As a result of this solicitation, Richards testified, he met with appellant on May 15, 1987 to discuss the insurance company’s employment needs. Richards stated that he offered appellee’s services to locate a suitable CEO and that appellant orally accepted this offer. On the question whether this oral contract was entered into by appellant individually or by the holding company or the insurance company, Richards testified variously that “I don’t really know who the client was”; that “[appellant] was my client”; that “I understood my client to be [appellant], representing the other two venture partners”; and that when he filled out appellee’s standard “search assignment form” during this meeting, he wrote “Marett Properties” (an entity not involved in this litigation) and “[the holding company]” in the box labeled “client.” He testified that he mailed subsequent correspondence to appellant at the Marett Properties address, although he did acknowledge that Marett Properties probably was not the client since it was not in the insurance business.

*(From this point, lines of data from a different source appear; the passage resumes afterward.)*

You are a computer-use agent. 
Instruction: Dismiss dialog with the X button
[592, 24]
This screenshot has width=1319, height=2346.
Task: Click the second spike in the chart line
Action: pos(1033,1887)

Richards testified further that he referred Herbert Sands to appellant in 1987, that Sands was employed by the insurance company in May 1988 at a base salary of $150,000, and that appellee’s ensuing invoices to appellant for a fee of $45,000 for procuring Sands’s services were not paid. Sands testified by deposition that he considered himself to have been employed by the insurance company as president and CEO as of May 16, 1988, and that he resigned his former position and relocated to Atlanta to begin work. He stated that he refused to sign the employment contract offered by the insurance company until the investors obtained adequate funding, and that he resigned the CEO position in late August because of the continued lack of capitalization. He deposed further that his first paycheck was issued by Marett Properties and that all subsequent paychecks he received were written on the insurance company’s payroll account, which he set up as part of the performance of his duties as CEO.

Appellant testified that the investors’ desire to enter the property and casualty insurance business led to their purchase of the insurance company, which he described as a shell corporation with no outstanding policies, because it was already licensed to do business as an insurer. He testified that because of the way the purchase was financed, the insurance company had a negative net worth after the acquisition. He explained that the investors’ plan was to seek additional investors to contribute $5,000,000 in capital so that the company could begin writing insurance policies, but that the holding company eventually sold the insurance company because of its inability to obtain this nec *180 essary capital. Appellant testified further that he was a principal in 27 corporations and partnerships, many of which were organized for tax purposes and operated out of the same office. He stated that he frequently wrote paychecks for the employees of these various entities from the account of one of the corporations and then reimbursed the account with funds from the other entities.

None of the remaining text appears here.